== READING TEXT ==
The major challenge confronting patients seeking organ transplantation is the lack of sufficient organs for donation. Most of the patients succumb to the adversities of their health condition during the course of this long wait for transplantation and lose their lives. For many others who manage to overcome this challenge, are at the receiving end of risks of transplant rejection. Here the benefit of regenerative medicine comes to play where production of vital organs and tissues in the laboratory could solve the problems concerning the availability of organs for transplant. Also, research has indicated a lesser propensity of transplant rejection if it is autologous, ie. if the transplanted organ is genetically identical to that of the patient.
Many scientists have expressed their support in favor of therapeutic cloning which could achieve successful results for the creation of whole organs or tissues specifically among patients who cannot receive organ transplantation at the appropriate time but urgently require treatment. They believe that the various possible causes of organ rejection in spite of the use of immunosuppressive drugs or factors such as aging, which affects organ function can be completely nullified by this technology. Another basis for their support of reproductive cloning is attributed to the adoption of artificial reproductive techniques in producing babies in case a couple fails to do so by natural means.
However, there have been many ethical issues raised against these techniques by completely ignoring the various benefits that these procedures could have for an advent in scientific research. Most of these concerns are governed by religious beliefs and ideologies, which does not consider human cloning to be sound or safe. In many cases, human cloning has been viewed as an abuse of humanity by creating life artificially against the laws of nature. Some opposition has been directed towards the possibility that cloned individuals could not be socially accepted.
It is true that human cloning or cloning of organs could pose a few threats to the society. In my opinion, the biggest threat to human cloning lies in restricting our own evolution by preventing any genetic variations to be introduced, since we are bent towards creating individuals with the same genetic identity as us. Secondly, the possibility of illicit cloning of an individual by using certain basic biological materials such as hair, nails etc. could be a serious threat to our identity. This could further be related to the creation of a doppelganger whose intentions may not be correct.

== DATA SHOWN ==
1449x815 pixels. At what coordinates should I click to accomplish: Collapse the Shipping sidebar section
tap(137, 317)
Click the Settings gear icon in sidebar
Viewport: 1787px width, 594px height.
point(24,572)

== APPLY WHAT YOU READ ==
1. In the text on human cloning, why does the author regard restricting our own evolution as the biggest threat of human cloning?
2. Reproduce verbatim the passage of the human cloning text from "Many scientists have" up to and including "by natural means.".

== EXPECTED OUTPUTS ==
1. The author holds that human cloning would prevent genetic variations from being introduced, because it aims to create individuals with the same genetic identity as ourselves. Without such variation, our own evolution would be restricted.

2.
Many scientists have expressed their support in favor of therapeutic cloning which could achieve successful results for the creation of whole organs or tissues specifically among patients who cannot receive organ transplantation at the appropriate time but urgently require treatment. They believe that the various possible causes of organ rejection in spite of the use of immunosuppressive drugs or factors such as aging, which affects organ function can be completely nullified by this technology. Another basis for their support of reproductive cloning is attributed to the adoption of artificial reproductive techniques in producing babies in case a couple fails to do so by natural means.